_Records supplied_:
........

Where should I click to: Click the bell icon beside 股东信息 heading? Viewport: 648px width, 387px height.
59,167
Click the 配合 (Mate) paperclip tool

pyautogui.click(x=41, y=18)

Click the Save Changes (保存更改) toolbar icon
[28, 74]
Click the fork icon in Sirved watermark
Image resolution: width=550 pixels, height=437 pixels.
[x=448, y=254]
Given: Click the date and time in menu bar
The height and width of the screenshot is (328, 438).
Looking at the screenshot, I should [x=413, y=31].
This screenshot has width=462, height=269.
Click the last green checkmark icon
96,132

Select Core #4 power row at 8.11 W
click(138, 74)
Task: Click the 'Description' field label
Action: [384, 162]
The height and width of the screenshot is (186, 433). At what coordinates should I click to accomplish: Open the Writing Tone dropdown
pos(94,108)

........

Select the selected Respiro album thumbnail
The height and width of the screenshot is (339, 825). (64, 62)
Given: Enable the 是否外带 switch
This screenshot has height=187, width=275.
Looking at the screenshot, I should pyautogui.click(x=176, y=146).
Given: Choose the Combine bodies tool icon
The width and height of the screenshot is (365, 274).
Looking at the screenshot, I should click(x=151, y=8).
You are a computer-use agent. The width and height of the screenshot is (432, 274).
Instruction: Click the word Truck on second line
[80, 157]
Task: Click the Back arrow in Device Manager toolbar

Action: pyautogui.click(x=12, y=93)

........

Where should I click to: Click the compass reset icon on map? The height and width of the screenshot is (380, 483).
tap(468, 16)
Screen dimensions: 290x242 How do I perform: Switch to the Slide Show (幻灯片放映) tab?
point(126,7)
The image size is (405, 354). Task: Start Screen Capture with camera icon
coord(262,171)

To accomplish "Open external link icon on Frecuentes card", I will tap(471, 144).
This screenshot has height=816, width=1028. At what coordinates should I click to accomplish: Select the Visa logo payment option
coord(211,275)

........

_Goal of the exercise_: Please find all lines of the entries that hold the string "Given" and copy them.

_Response to this exercise_:
Given: Click the date and time in menu bar
Given: Enable the 是否外带 switch
Given: Choose the Combine bodies tool icon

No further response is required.